11 ans plus tard, son fils Abdelaziz a pu établir la domination saoudienne pour la troisième fois. Il reconquit la capitale Riyad en 1902, et au cours des trois décennies suivantes, réussit une nouvelle fois à réunifier l'Arabie. En 1932, Abdelaziz, le père du roi Salmane, est proclamé roi d’Arabie saoudite.

Les Ottomans n’étaient pas la seule menace pour la domination saoudienne. La Grande-Bretagne s’est inquiétée de l’influence croissante du premier État saoudien au XVIIIe siècle, alors que l’émirat de Diriyah étendait ses frontières jusqu’au Golfe et établissait des liens et des alliances étroites avec les dirigeants locaux. La Grande-Bretagne a pleinement profité des guerres entre les Ottomans et les Saoudiens et a systématiquement affaibli l’influence saoudienne dans le Golfe, en recourant parfois à une force extrême. La chute de Diriyah a aidé la Grande-Bretagne à consolider son hégémonie dans le Golfe.

La rivalité saoudo-britannique s’est poursuivie pendant encore 100 ans, régie tout au long par une série d’accords limités visant à contrôler l’influence saoudienne. En 1927, le Traité de Djeddah a finalement placé les relations saoudiennes avec la Grande-Bretagne sur une base stable, Londres reconnaissant pleinement l’indépendance de l’Arabie saoudite.   
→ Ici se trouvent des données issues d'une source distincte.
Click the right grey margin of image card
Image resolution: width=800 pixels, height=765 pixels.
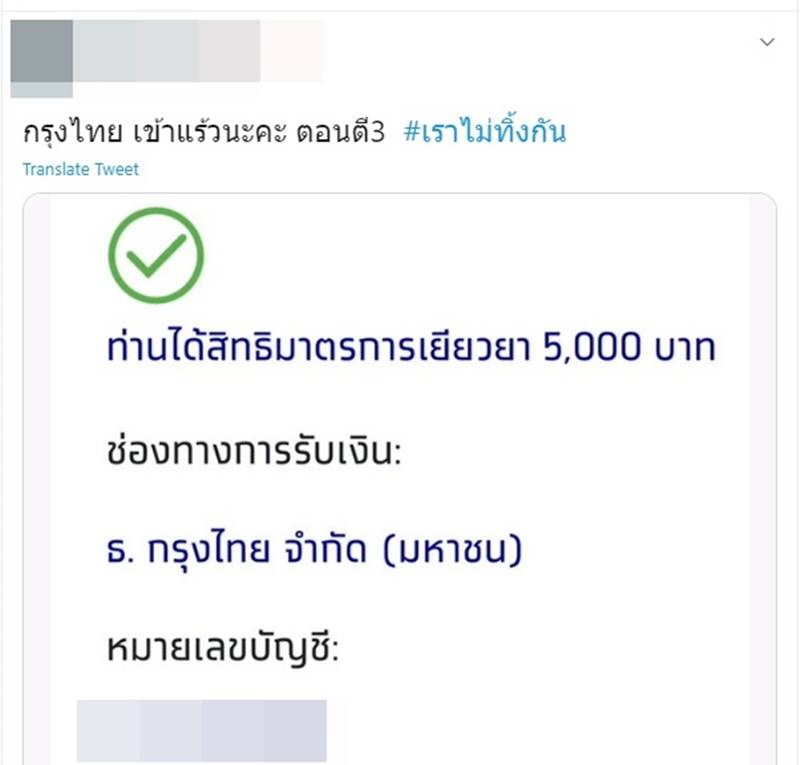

En sus d’être la gardienne des lieux saints de l’Islam, l’Arabie saoudite est aujourd’hui un chef de file des mondes musulman et arabe. C’est une puissance politique et économique, parmi les vingt plus grandes puissances mondiales. Pour la première fois de son histoire, le territoire est sûr et prospère. Son unification donne une leçon importante sur les fruits de l’unité et de l’intégration. Cette réalisation doit beaucoup à la vision ambitieuse et stratégique des sages dirigeants de la petite ville de Diriyah, il y a près de 300 ans.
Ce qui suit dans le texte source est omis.